A few months ago I won an ebay auction for 24 pirns that were loaded with string. I only wanted the pirns to use in a shuttle I had bought; I had planned to throw away the string. Once the items arrived, the string was actually kind of nice. And since I had a warp on the loom already that needed to be used up, I went about using the string and made some nice placemats. They were so nice that I used them as a Christmas gift to my sister, who said she loves them and is using them as doilies and end table runners. Even after I ran out of warp (remember my floor loom came pre-warped with white string), I still had about a dozen pirns filled with string. But these were not in as good a shape as the others - the string broke when pulled on with medium tension. I'd hate to make something and have it fall apart because the weft is too weak. So to the garbage these fibers were headed.

filled pirn

But it killed me to throw away all that string. And it was taking forever to pull off the string. Rotary cutter to the rescue! One quick pass over the length of the pirn and I had most of the string removed.

cut pirn

But wait! The removed string actually looked just like that stuff in the eyelash yarns. Oooooo!!! Card it into some wool, spin it up, and Viola! Eyelash Yarn

eyelash yarn

Monday, February 28, 2005

Layout change

Time for a change here. As much as I like the option of letting people leave messages when they visit our blog here, I detest the pop-ups that the tag board people subject my visitors to. So I'm taking the tag board down.

I'd like to change the look of the blog too. Get a new layout and background. I checked out the freebies offered by blogger and none of them worked right: the two columns wouldn't line up properly. I don't have time right now to fiddle with the code, so I'll save that change for another day.

In the meantime, enjoy reading without any of the annoying pop-ups!!!

Monday, February 07, 2005

One by one...

I'm convinced that if everyone who likes fiber - that would be knitters, crochetters, weavers, etc... - tried alpaca fiber, that they would never go back to anything else. To that end, I do my best to expose as many people to the fiber as I can.

I carry a drop spindle with me where ever I go. I always let people "pet" the fiber and the yarn when they ask what I'm doing. Someone always asks. :-) They are always amazed that it's so soft. My current carry-around is some of Boot's suri fiber.

Sometimes I substitute teach at my children's elementary school. I always bring a bunch of wooden toy wheel spindles and fiber so that if we have some free time I can teach them. It doesn't matter what age the kids are, they LOVE learning. I've even done presentations in the kindergarten classes to coincide with the cowboy section they study in January.

I sent my cousin a small skein of dyed alpaca yarn at Christmas time. I had just found out she's a knitter. She spent time this weekend at a Superbowl party knitting some wrist warmers. Aren't they great!!

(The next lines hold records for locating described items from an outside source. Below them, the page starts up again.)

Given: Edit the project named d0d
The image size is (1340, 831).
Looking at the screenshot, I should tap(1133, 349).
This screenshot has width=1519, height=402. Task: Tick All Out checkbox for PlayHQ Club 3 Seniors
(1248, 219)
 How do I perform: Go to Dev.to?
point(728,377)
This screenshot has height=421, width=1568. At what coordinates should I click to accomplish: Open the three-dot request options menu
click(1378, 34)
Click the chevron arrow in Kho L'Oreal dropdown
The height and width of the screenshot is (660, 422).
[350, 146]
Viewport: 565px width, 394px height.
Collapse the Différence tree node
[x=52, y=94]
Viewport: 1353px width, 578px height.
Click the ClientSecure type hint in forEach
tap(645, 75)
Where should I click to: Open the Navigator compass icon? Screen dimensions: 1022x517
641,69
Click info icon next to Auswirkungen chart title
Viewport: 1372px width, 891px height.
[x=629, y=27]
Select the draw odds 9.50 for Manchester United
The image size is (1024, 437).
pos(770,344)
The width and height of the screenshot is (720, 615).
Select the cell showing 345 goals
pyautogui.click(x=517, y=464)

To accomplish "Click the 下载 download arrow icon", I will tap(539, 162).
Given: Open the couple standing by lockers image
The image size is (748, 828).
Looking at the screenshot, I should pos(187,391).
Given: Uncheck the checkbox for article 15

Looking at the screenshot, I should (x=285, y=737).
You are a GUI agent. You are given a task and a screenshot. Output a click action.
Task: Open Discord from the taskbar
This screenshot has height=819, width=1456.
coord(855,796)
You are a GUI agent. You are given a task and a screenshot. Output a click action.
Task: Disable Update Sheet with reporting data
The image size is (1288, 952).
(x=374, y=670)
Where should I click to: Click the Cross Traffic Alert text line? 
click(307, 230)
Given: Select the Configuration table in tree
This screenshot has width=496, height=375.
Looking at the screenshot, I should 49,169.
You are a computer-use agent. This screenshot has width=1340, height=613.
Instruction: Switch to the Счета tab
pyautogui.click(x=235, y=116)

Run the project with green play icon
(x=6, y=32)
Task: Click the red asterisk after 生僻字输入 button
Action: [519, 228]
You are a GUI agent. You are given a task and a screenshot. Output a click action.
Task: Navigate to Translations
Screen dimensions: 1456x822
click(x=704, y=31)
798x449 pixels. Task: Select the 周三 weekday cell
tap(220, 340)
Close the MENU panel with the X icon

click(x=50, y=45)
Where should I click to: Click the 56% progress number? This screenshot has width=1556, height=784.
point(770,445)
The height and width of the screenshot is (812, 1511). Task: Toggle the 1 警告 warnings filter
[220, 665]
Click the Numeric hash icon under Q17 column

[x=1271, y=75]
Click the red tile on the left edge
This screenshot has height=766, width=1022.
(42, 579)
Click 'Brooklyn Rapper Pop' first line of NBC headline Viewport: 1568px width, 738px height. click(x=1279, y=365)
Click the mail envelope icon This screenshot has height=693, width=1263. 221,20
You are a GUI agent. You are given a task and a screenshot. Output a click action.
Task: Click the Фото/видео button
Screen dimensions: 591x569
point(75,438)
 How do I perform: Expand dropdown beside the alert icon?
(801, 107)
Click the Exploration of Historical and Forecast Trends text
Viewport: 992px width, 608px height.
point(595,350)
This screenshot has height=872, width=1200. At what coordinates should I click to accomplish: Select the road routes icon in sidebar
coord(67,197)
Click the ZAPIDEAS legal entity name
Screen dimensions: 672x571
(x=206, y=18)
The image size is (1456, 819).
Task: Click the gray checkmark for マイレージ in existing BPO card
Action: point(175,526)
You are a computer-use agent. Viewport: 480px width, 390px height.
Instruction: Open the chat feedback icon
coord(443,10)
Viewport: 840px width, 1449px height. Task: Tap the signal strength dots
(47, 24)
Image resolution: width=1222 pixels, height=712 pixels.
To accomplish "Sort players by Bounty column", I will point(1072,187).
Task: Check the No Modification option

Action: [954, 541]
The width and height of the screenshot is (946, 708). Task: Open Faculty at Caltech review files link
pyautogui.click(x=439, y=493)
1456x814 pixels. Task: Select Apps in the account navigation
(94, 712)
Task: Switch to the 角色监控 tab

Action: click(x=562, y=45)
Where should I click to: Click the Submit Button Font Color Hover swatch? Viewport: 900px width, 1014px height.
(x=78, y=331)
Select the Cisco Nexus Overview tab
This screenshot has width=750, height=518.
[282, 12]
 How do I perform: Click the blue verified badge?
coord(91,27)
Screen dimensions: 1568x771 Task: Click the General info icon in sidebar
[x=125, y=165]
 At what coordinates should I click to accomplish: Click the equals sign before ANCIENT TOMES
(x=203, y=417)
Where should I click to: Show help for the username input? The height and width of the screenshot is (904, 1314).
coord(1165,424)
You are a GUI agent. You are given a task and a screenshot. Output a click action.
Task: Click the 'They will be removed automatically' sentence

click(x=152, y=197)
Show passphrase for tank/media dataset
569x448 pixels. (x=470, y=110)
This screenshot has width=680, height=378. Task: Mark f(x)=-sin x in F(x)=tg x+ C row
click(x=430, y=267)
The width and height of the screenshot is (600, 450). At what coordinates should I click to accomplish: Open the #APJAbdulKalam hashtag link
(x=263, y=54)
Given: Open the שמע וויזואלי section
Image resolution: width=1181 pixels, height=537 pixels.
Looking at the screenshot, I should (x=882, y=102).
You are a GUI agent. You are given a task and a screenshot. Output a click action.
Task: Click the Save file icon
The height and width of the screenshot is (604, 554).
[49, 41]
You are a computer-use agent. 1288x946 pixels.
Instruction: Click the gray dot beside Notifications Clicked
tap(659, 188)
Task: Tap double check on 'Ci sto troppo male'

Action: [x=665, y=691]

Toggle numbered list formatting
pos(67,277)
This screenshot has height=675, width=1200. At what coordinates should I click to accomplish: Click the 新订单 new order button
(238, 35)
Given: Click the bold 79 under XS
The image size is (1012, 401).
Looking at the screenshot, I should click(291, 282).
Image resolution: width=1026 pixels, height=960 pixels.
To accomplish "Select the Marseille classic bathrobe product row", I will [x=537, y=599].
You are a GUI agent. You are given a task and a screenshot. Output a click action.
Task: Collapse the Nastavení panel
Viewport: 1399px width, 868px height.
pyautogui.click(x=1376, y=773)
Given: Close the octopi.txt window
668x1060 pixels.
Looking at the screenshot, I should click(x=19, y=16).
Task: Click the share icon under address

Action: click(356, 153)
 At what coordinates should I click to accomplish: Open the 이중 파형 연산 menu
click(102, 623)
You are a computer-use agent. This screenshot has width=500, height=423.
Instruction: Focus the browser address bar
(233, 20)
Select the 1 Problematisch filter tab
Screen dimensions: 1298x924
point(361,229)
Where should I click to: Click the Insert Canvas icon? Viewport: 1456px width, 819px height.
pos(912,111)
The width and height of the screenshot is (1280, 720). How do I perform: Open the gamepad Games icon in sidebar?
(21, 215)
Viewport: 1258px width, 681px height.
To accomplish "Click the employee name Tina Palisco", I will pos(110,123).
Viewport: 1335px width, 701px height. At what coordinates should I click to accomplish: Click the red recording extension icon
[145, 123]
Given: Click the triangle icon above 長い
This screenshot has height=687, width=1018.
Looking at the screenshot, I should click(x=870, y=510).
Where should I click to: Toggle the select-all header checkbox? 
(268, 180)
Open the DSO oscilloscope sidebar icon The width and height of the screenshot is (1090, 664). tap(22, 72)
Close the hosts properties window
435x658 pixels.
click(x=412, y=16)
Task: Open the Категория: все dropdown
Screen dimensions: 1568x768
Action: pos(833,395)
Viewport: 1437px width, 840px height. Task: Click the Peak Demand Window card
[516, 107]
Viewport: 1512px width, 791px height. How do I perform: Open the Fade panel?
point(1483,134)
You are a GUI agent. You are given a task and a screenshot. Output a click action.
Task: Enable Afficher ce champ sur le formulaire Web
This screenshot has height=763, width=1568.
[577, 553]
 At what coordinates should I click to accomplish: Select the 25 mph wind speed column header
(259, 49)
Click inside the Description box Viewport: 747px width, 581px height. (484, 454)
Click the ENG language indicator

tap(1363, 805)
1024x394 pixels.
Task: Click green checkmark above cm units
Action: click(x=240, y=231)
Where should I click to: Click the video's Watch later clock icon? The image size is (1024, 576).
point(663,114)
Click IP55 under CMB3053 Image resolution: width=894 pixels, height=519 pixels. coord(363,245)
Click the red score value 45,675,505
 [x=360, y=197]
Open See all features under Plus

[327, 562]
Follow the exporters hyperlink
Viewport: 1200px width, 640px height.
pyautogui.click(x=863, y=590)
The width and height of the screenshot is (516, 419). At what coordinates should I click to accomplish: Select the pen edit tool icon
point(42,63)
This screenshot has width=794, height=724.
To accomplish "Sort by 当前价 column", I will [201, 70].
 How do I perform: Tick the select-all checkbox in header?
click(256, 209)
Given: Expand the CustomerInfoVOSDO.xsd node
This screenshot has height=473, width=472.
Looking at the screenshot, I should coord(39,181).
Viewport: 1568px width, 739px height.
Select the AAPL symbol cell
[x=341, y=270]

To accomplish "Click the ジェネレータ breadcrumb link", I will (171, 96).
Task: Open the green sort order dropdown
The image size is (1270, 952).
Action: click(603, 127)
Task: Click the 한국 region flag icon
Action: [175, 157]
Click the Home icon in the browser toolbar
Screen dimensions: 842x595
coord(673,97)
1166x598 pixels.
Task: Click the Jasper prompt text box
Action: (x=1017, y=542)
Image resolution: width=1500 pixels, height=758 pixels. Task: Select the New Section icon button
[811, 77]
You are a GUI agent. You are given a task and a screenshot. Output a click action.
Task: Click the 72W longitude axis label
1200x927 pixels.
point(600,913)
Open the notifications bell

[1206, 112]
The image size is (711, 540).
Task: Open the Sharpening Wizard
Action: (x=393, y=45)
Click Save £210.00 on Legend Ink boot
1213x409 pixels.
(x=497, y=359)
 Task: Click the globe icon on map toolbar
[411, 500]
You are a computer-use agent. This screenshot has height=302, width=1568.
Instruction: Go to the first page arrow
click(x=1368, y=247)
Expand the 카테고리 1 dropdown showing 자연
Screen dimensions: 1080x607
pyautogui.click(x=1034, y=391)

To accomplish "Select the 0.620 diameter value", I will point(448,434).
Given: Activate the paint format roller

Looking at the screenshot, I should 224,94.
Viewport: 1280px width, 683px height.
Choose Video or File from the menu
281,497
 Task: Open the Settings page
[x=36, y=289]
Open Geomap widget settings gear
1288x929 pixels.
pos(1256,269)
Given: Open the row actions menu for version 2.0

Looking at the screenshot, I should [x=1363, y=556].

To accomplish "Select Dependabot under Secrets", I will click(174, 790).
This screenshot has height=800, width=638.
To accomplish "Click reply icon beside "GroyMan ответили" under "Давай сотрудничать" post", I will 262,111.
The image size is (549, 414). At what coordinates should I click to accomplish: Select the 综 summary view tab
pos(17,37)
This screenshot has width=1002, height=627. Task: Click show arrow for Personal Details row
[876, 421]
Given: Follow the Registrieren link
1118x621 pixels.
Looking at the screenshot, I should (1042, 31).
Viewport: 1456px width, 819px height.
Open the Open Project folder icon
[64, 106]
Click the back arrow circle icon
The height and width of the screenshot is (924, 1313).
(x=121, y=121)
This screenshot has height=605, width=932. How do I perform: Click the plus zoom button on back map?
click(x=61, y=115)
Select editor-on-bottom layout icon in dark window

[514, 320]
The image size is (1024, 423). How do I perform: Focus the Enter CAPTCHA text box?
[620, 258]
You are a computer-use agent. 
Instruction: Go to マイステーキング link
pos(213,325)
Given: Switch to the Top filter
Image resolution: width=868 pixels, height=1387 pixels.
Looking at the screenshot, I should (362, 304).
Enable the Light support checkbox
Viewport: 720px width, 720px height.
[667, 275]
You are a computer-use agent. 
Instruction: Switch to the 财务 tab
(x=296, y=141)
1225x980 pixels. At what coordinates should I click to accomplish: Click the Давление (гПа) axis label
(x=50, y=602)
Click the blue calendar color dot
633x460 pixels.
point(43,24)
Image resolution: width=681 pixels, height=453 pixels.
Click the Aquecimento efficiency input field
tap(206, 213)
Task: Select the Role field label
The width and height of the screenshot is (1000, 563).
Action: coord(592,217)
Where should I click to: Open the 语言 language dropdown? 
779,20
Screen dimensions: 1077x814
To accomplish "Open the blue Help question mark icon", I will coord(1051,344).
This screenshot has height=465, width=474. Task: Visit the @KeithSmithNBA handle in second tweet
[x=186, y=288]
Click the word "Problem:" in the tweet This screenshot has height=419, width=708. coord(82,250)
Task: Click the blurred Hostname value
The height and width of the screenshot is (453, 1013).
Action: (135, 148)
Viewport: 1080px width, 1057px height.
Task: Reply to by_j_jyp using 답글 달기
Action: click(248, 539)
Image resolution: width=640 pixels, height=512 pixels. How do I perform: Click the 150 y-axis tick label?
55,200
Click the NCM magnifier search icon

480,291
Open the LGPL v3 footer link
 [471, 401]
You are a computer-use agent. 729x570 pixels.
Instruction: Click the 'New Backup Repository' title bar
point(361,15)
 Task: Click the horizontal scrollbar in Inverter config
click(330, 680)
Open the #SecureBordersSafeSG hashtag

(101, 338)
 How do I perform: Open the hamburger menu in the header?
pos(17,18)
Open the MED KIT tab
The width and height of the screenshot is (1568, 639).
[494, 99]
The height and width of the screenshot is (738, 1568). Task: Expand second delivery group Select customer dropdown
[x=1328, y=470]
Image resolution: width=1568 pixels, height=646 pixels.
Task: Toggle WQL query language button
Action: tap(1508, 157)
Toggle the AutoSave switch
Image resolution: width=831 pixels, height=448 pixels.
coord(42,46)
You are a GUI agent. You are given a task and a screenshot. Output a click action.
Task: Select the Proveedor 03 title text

Of course, my children being California babies asked why someone would want to make something to keep their wrists warm. LOL!! I reminded them about our trip to the snow in Tahoe last year. *Then* they understood!

Friday, January 07, 2005

Puss 'N Boots

And Boots makes THREE!

Technically he's not part of Humming Hearts Ranch. Boots belongs to our daughter. She fell in love with him from the day she first met him. He's an incredibly friendly (but not too friendly - the tail stays down) and curious alpaca. He's first to the fence when visitors arrive and loves attention. In fact, he was recently photographed for an article in the local newspaper. The Hollister Freelance came to Foothill Llama and Alpaca Ranch (where we agist) to do a story on the business of alpacas. Boots was so friendly that he was featured on the front page of the Community section where the article was published.

The ranch who owned Boots gave us his last fleece. DD (dear daughter) has been cleaning it and spinning it. So have I. It's really incredible. So soft and shiny!!! Suri fiber really "shines" best when it's combed and spun worsted. I only have a drum carder and haven't learned worsted spinning really so I doubt I'm doing this lovely fiber justice. Nonetheless, it's making some really nice fine gauge yarn. I've kept most of the chocolate fibers separate so far but I'm not worrying about the bits that do make it through. It just makes for a more interesting yarn.